事情を知らない人じゃ、夏以降のはとちゃんには付き合い難い。新しい人の絆もその深さ
も、分らない侭じゃあたし達が置いてけぼり。
 ユメイさん色んな危険を承知で、その危険もユメイさんが被る積りで、あたしとお凜を
はとちゃんに繋ぎ止めようと、いや、はとちゃんを日常側のあたし達に繋ぎ止めようと」

 ユメイさん、顔が心底申し訳なさそうで。

「鬼や鬼切部に関り始めた桂ちゃんに関れば、陽子ちゃん達の定めも引っ張るわ。益田乾
暁(けんぎょう)も京都の鬼も、一つ間違えば陽子ちゃんやお凜ちゃんに害を為したか
も」

 あなた達を危険の傍に招き寄せた。本当は申し訳なくて、お母様にも合わせる顔がない。
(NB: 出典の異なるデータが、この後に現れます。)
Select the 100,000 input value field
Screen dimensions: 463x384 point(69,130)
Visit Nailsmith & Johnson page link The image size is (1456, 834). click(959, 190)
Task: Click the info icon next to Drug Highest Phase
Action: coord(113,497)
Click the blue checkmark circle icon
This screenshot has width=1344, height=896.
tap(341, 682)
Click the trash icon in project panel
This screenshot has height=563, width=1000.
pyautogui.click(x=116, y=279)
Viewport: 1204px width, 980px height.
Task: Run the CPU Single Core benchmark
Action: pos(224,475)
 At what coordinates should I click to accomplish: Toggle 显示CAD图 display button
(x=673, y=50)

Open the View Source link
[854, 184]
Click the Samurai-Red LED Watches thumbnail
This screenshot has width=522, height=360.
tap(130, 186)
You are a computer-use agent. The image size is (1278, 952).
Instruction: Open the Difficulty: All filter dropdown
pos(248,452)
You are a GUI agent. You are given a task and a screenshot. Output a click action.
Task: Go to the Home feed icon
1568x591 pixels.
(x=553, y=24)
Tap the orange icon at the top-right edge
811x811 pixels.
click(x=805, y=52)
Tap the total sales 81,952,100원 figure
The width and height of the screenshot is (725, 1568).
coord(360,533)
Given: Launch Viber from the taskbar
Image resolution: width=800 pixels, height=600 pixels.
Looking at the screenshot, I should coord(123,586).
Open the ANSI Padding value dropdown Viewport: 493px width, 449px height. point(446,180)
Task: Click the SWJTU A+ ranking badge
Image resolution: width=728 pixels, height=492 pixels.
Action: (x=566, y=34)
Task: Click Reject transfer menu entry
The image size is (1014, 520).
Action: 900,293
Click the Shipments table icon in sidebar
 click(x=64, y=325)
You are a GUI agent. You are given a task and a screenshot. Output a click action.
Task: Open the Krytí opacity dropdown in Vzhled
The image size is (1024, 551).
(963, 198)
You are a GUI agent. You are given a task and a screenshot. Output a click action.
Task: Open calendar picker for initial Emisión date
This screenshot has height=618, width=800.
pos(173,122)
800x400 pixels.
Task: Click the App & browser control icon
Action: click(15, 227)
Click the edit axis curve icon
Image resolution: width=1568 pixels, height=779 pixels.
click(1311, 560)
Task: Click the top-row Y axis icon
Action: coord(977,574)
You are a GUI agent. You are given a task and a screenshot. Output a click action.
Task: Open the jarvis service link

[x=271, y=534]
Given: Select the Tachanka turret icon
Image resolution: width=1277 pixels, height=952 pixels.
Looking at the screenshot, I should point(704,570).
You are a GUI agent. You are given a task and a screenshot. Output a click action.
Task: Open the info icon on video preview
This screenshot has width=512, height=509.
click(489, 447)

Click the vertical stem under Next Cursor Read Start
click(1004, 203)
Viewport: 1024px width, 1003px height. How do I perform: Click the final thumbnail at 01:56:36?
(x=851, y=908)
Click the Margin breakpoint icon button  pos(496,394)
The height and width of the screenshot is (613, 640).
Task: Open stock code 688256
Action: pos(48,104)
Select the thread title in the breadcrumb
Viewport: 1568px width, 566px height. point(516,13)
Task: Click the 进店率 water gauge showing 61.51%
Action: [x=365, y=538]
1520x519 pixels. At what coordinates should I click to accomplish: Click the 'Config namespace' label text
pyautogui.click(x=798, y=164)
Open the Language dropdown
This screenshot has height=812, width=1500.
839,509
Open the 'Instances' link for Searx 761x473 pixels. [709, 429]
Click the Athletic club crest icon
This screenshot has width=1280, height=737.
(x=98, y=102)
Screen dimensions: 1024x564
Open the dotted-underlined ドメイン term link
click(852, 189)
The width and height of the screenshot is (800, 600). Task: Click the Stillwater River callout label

「ユメイさんが、隔て守ってくれていたんですよね。はとちゃんを守る様に、はとちゃん
を大切に想うあたし達迄、しっかり確かに」

 時には誰かの代りに刃を身に受ける迄して。
 時にはその守った女の子に平手打ちされて。
 尚穏やかに静かに優しげに甘い香り漂わせ。

「人に危険をお願いする以上、この身に替えても守るのは当然よ。特にお凜ちゃんと陽子
ちゃんは、とても可愛い女の子だから……」

 ああ、もう。だからこの人は見てられない。

「本当は、訊こうと想っていたけど止めた」

 あたしは目の前の華奢な体を正面から軽く、いつもやってくれていた様に逆に抱き留め
た。包んでみるとユメイさんは想ったより華奢で。これで烏月さんに近い程強いなんて絶
対嘘だ。むしろこの感触ははとちゃんに近い柔らかさ。

「はとちゃんにはユメイさんが一番お似合い。はとちゃんを一番幸せに出来るのはユメイ
さんだよ。そのユメイさんが、自分だけは自らはとちゃんを求めてはいけないと自身を縛
る。どうしてか訊きたかったけど、でも訊かない。

 ユメイさんの行いに理由がない筈がないの。聞いたら、納得させられそう。あたしは今
も、ユメイさんがはとちゃんに迫るべきだと想う。剣道部云々の時と同じく、はとちゃん
の結論が見えた後で、事情を聞かせて。そして…」

 ごめんなさい痛かった? あたし、ユメイさんがはとちゃんを手に入れる挫折に吹っ切
りつけたくて、手を上げたのに。結局今迄通りじゃ唯叩いただけだよ。余りに申し訳ない。

「その、あたしも一発だけ叩いて良いから」

「そんなこと出来ないわ。桂ちゃんのたいせつな人に、わたしが、手を上げるなんて…」

 困った顔を見せるけど、それはあたしも。

「お返しもないとあたしが困るの。この侭じゃあ、あたしがはとちゃんに向き合えない」

 鬼切部を退ける全力を出されると美形に傷が残るから、手加減してくれると嬉しいけど。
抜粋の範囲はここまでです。